- Born: October 18, 1953 (age 72) Hobart, Indiana, U.S.
- Education: University of Colorado, Boulder (BS)
- Occupations: Founder of the Gill Foundation and Quark, Inc.
- Known for: Philanthropy LGBTQ Rights Activism Computer Software Programming
- Political party: Democratic
- Spouse: Scott Miller

= Tim Gill =

American tech entrepreneur (born 1953)

Tim Gill (born October 18, 1953) is an American computer software programmer, entrepreneur, philanthropist, and LGBTQ rights activist. He was among the first openly gay people to be on the Forbes 400 list of America's richest people.

He is the founder and co-chair of the Gill Foundation, a private Denver-based philanthropic organization supporting efforts to secure nationwide civil rights for LGBTQ Americans. As of 2019, he was the single largest individual donor to the LGBTQ rights movement in U.S. history, having personally committed more than $500 million since the early 1990s.

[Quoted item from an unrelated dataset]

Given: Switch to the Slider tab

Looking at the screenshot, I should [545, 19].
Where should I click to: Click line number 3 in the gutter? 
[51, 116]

Gill is also the founder of the pioneering page layout software company Quark, Inc. Gill sold his fifty percent stake in the company in 1999 for a reported $500 million. Following the sale of his stake in Quark, Inc., Gill set aside sixty percent of his assets – more than $300 million – to fight for LGBTQ rights.

He is the co-founder and Chief Technology Officer of Josh.ai.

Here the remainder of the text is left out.